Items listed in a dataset

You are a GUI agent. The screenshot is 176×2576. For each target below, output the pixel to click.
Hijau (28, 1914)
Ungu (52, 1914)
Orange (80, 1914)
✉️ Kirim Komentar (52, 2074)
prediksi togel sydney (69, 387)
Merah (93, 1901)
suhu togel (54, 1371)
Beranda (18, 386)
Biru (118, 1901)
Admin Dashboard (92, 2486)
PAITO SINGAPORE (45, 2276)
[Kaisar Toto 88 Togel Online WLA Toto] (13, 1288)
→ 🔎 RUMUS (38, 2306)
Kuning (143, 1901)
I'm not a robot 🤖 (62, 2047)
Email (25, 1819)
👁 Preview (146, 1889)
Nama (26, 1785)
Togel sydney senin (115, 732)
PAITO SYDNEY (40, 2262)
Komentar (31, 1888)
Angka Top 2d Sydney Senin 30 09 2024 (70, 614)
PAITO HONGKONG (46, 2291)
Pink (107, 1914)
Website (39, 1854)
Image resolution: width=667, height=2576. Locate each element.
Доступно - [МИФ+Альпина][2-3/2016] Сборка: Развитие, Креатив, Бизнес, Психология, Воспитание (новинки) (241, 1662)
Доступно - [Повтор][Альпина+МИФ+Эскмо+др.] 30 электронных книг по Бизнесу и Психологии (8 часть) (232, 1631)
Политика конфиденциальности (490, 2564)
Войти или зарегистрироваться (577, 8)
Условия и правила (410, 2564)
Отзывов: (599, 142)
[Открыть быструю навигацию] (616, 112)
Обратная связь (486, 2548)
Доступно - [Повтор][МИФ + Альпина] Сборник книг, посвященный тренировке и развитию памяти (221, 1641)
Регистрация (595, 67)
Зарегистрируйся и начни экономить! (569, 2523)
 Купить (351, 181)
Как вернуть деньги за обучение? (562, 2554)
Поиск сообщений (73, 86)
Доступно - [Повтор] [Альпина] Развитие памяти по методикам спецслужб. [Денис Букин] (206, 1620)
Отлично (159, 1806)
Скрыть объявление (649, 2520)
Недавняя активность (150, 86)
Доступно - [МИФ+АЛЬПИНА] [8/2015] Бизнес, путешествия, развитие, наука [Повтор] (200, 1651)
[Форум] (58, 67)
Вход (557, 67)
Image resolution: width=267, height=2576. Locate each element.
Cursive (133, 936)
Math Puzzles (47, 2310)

What you will do ->
Once you find the line with "Email (25, 1819)" in the entries above, output it and each line after it up to and including the line with "Website (39, 1854)", and nothing else.

Response for this exercise ->
Email (25, 1819)
👁 Preview (146, 1889)
Nama (26, 1785)
Togel sydney senin (115, 732)
PAITO SYDNEY (40, 2262)
Komentar (31, 1888)
Angka Top 2d Sydney Senin 30 09 2024 (70, 614)
PAITO HONGKONG (46, 2291)
Pink (107, 1914)
Website (39, 1854)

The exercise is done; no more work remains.